Non è mancato il passaggio sulle prestigiose voci scientifiche che sono state incredibilmente silenziate:

I professori di Stanford di fama mondiale John Ioannidis, Jay Bhattacharya e Scott Atlas, o i professori dell’Università della California di San Francisco Vinay Prasad e Monica Gandhi, hanno dovuto affrontare una severa censura da parte di folle implacabili di critici e detrattori.

Danni collaterali

Insomma, secondo lui, un approccio meno rigido e meno arrogante avrebbe salvato più vite e non avrebbe provocato la pericolosa radicalizzazione della società che si è pure manifestata con l’aumento dei crimini e di episodi di violenza.

Per non dire dei disastri sul piano sanitario certificati dalle sindromi depressive e dagli stati di ansia moltiplicati a dismisura nella popolazione post pandemica.

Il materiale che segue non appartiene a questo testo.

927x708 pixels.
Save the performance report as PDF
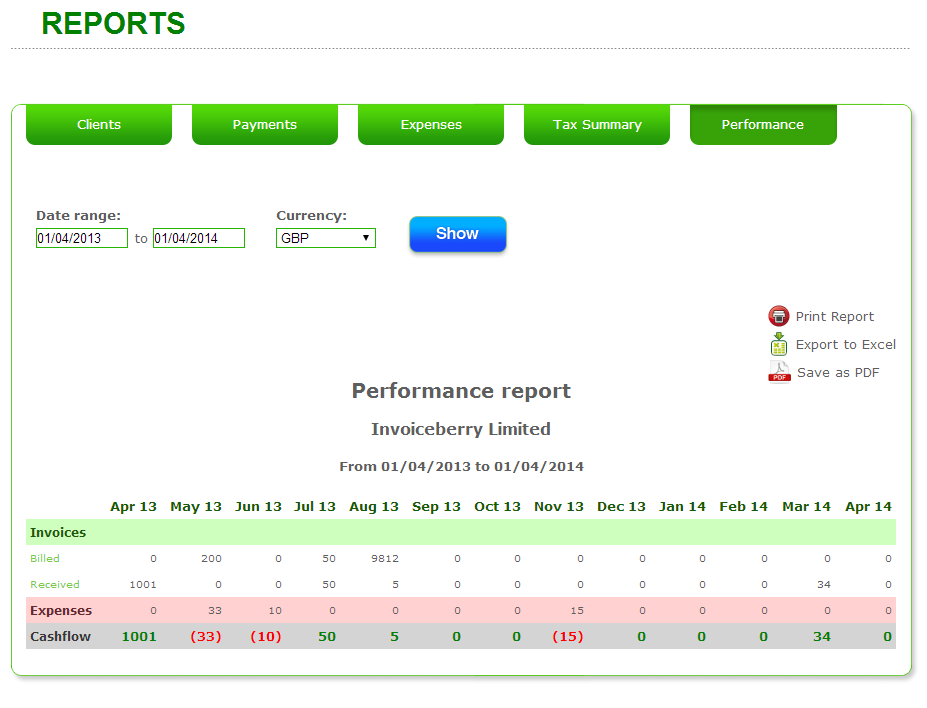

Così come non si può tacere sul crollo dei risultati scolastici tra i più giovani per effetto di chiusure e didattica a distanza.

Perdita di fiducia

Bass, più in generale, ha parlato di una perdita di fiducia delle persone nei confronti delle autorità scientifiche e di quelle politiche, queste ultime colpevoli di aver cospirato con i big dell’informazione mainstream per sopprimere le contestazioni ed esporre i dissidenti al pubblico ludibrio bollandoli come scientificamente analfabeti.

L’effetto collaterale di questa impostazione autoritaria è stata la disintegrazione del tessuto civile delle società occidentali.

Una seria autocritica

Solo una seria autocritica potrebbe correggere tutte le storture evidenziate da Bass il quale teme, però, che non si arrivi mai ad ammettere l’approccio sbagliato per il timore di doversi assumere delle responsabilità davanti all’opinione pubblica.

Tuttavia, seppure con questa nota di pessimismo conclusiva, il coraggioso ragionamento del ricercatore americano non fa una grinza e sarebbe utile per aprire un ampio dibattito anche laddove i tabù sanitari sono ancora incrollabili. Dovrebbe, in definitiva, servire da lezione per quelli che Feltri ha definito “imperiosi enunciatori”. Per loro, lo zelo non è mai troppo.